Norway’s oil industry has recently been dealt a significant blow. The country’s largest party in the parliament withdrew its support for explorative drilling off the Lofoten islands.
The islands are considered a natural wonder and the drilling was expected to produce billions of barrels of oil.
The nation’s opposition Labour party made the majority vote against the oil exploration project, which resonated with the increasing opposition to the polluting fossil fuel that made Norway one of the world’s most wealthy.
At present, Norway pumps out more than 1.6 milion barrels of oil A DAY via its offshore operations.
The state-controlled Equinor ASA, the country’s largest oil producer, has expressed that getting access to the oil supplies in sensitive offshore area of Lofoten, is important for Norway to be able to maintain its oil production levels.
The Lofoten archipelago is said to have between 1 billion to 3 billion of oil beneath the seabeds. For years, the area has been kept off limits by Norway’s coalition government.
“The whole industry is surprised and disappointed,” said Karl Eirik Schjott-Pedersen, head of the Norwegian Oil and Gas Association told Bloomberg. “It does not provide the predictability we depend on.”

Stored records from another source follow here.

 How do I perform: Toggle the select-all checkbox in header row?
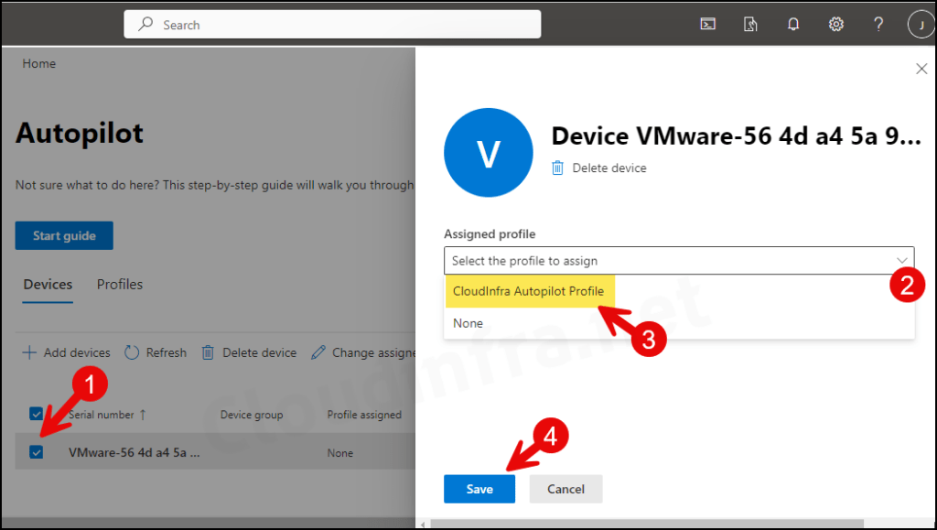36,413
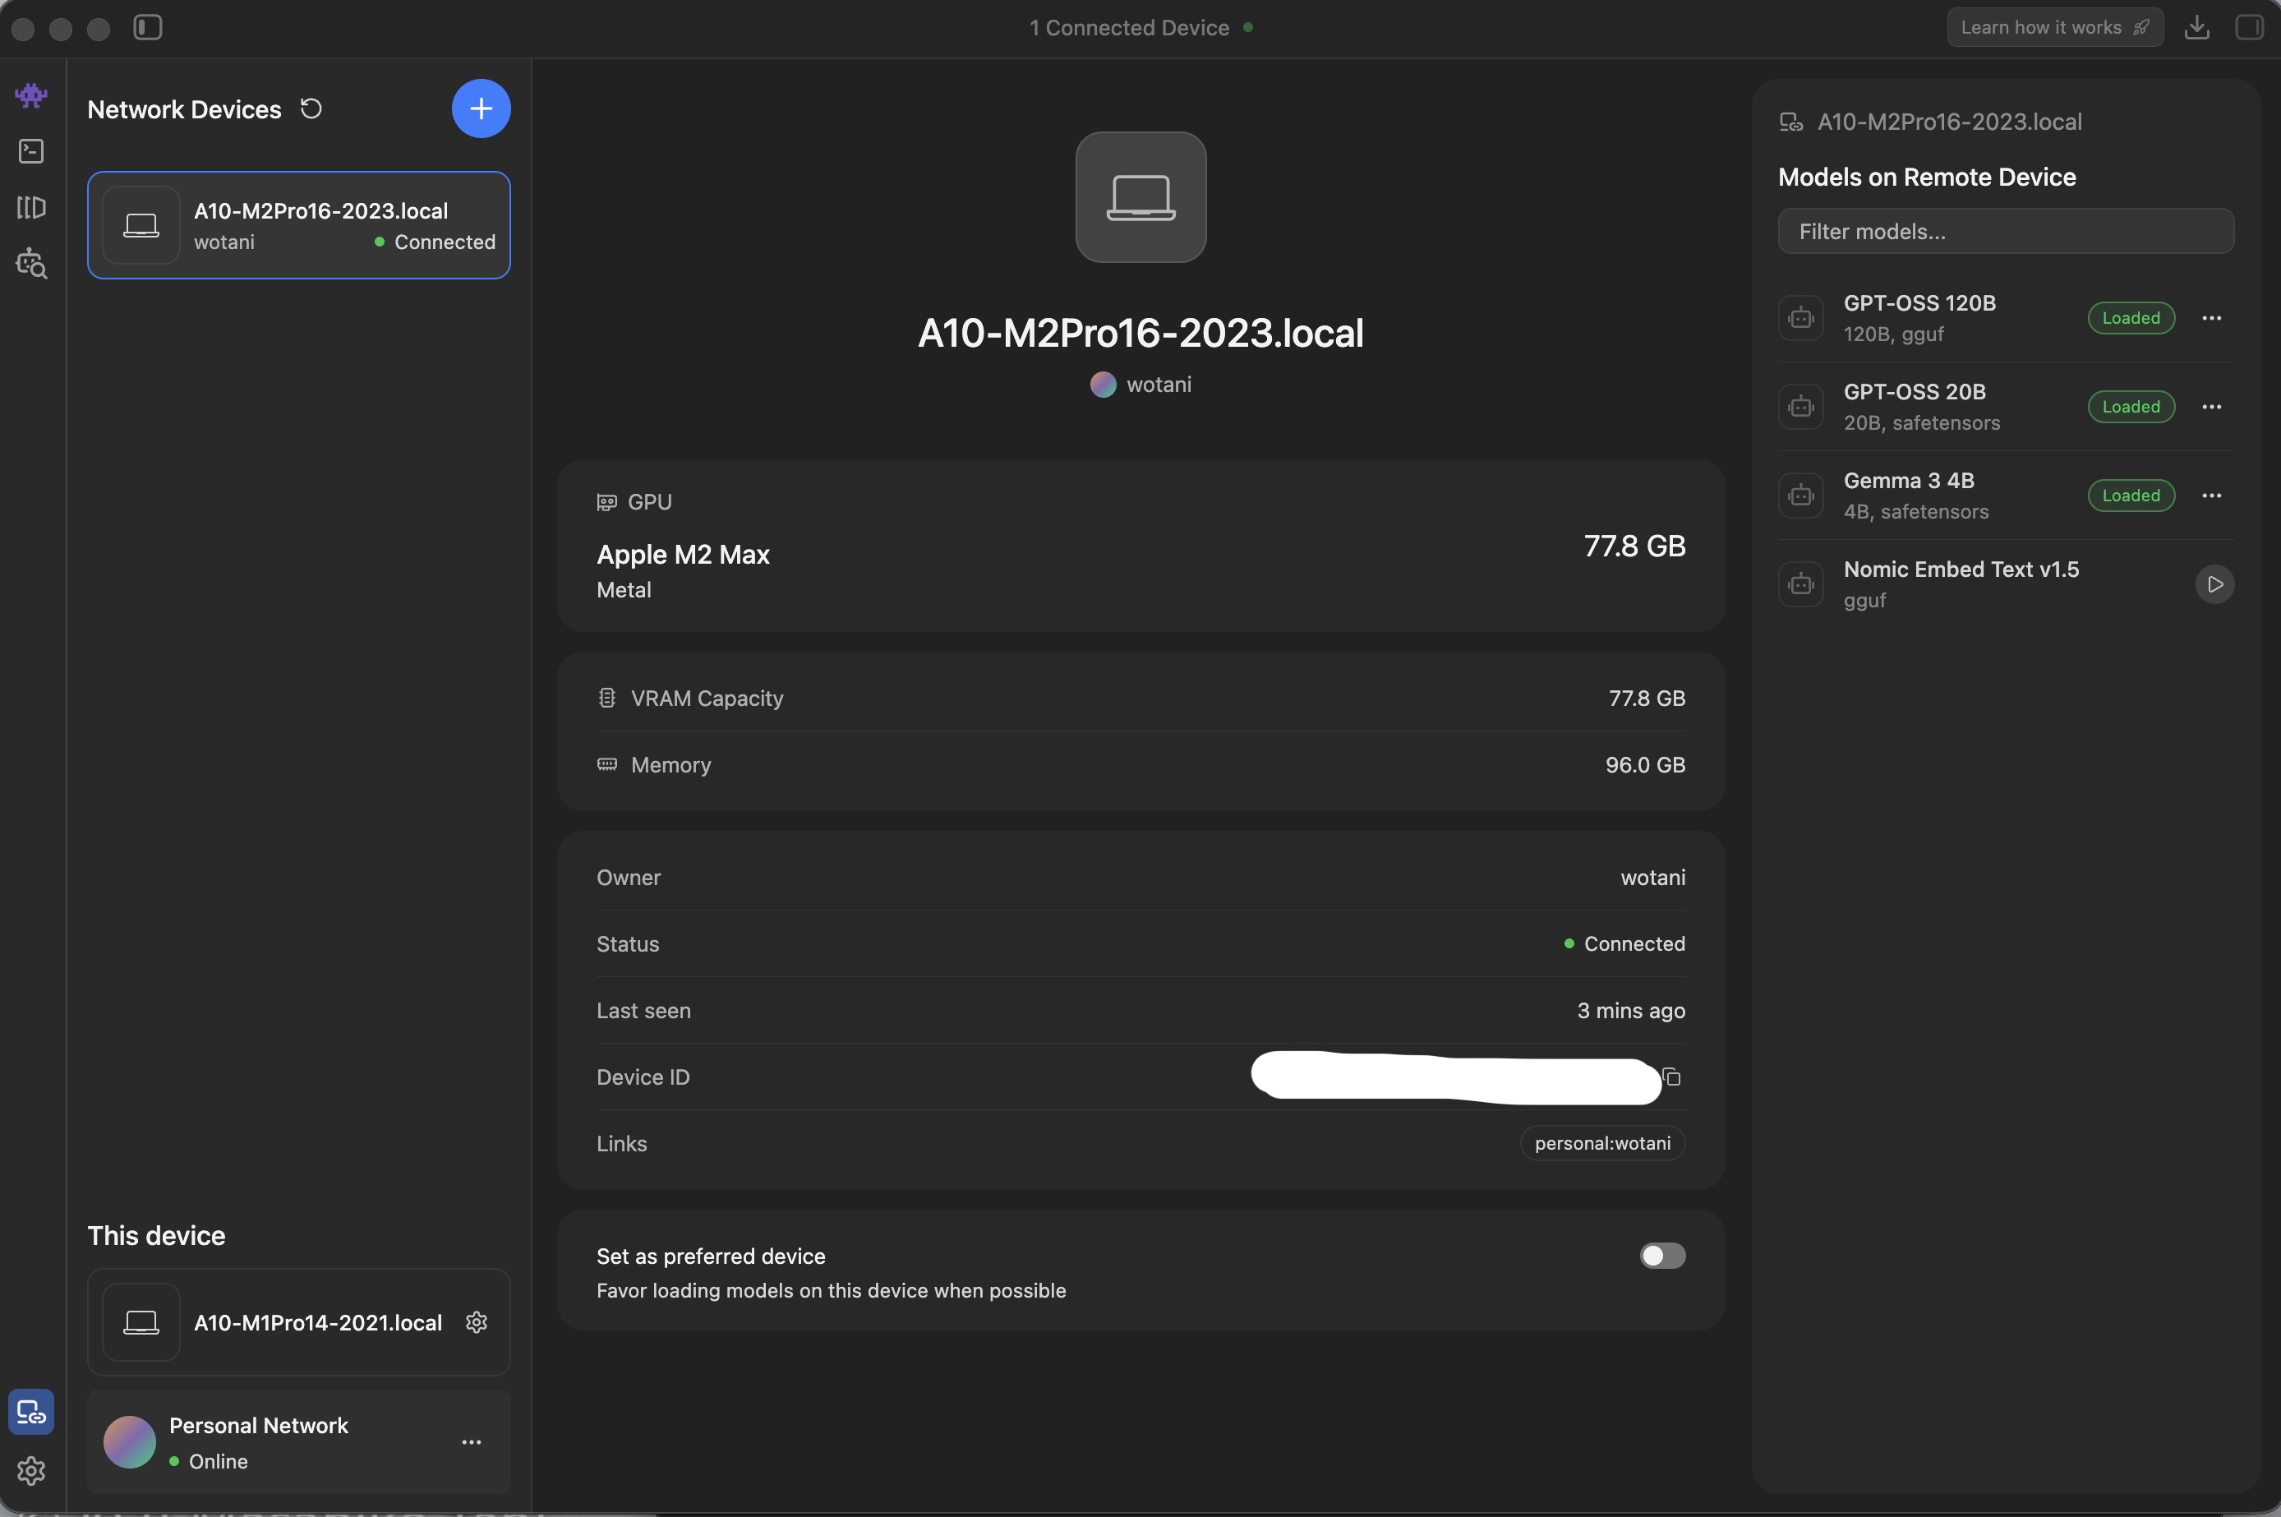The width and height of the screenshot is (2281, 1517).
Task: Copy the Device ID
Action: pos(1672,1077)
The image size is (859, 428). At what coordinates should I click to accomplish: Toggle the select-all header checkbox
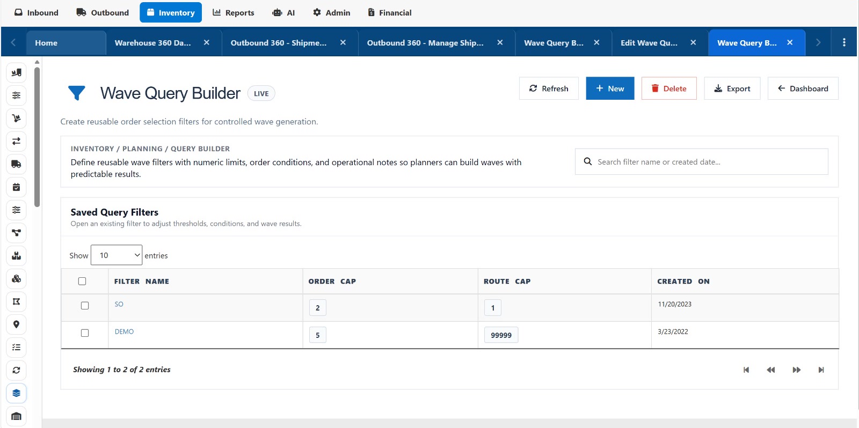(82, 281)
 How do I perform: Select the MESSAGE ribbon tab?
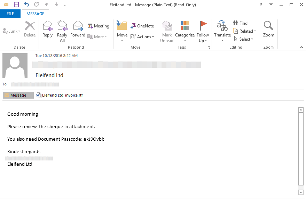pos(36,14)
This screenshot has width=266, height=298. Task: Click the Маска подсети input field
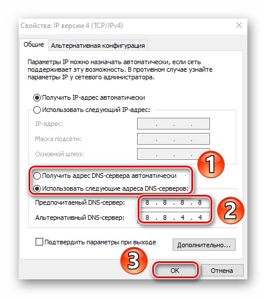pos(173,139)
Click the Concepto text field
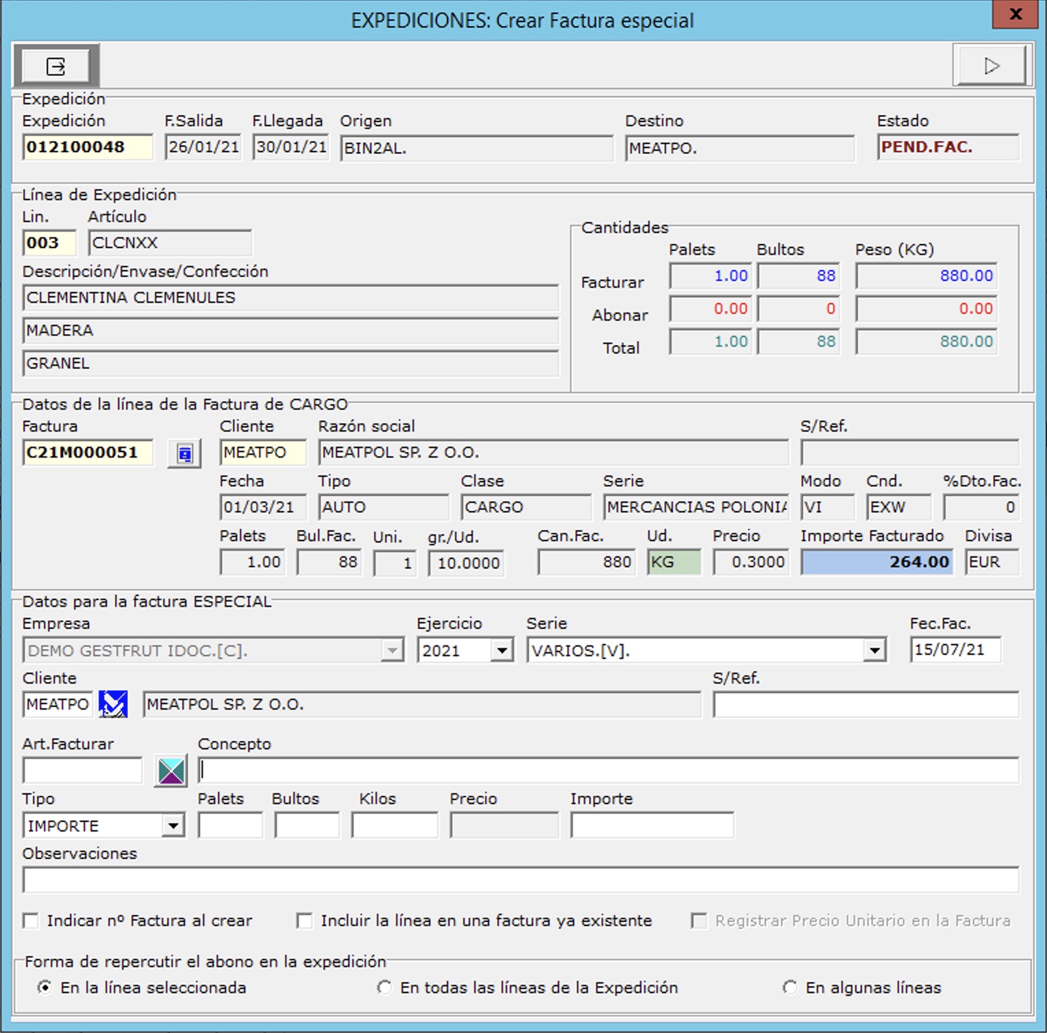1047x1033 pixels. [608, 771]
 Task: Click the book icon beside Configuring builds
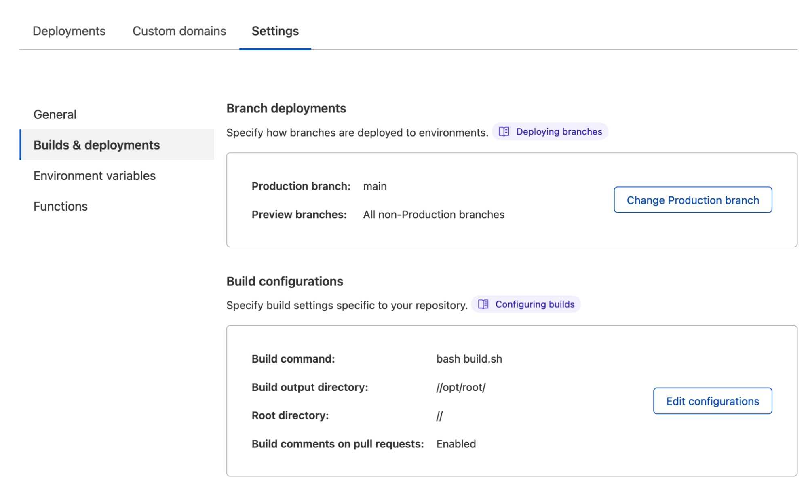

Jonas Gahr Store, the Labour’s opposition party leader, revealed a conflict in the party as the leadership tries to address the mounting environmental concerns while at the same time trying to support the workers’ unions in the oil industry. The unions have been major supporters of the party.
Store said that the opposition would continue its support for the oil industry.
Store also mentioned that they want the country’s oil firms to stick to a deadline that would require them to make their operations emissions-free.
Industry Energy, Norway’s biggest oil union, has attacked the Labour party for its stance on the Lofoten drilling. Incidentally, the union group has been a long-time ally of the party.
“It creates imbalances in the policy discussions for an industry that’s dependent on a long-term perspective and we can’t accept that,” said Frode Alfheim, the union’s leader, told the Sydney Morning Herald.
“There’s probably a lot of people in the industry who are wondering what Labour actually stands for.”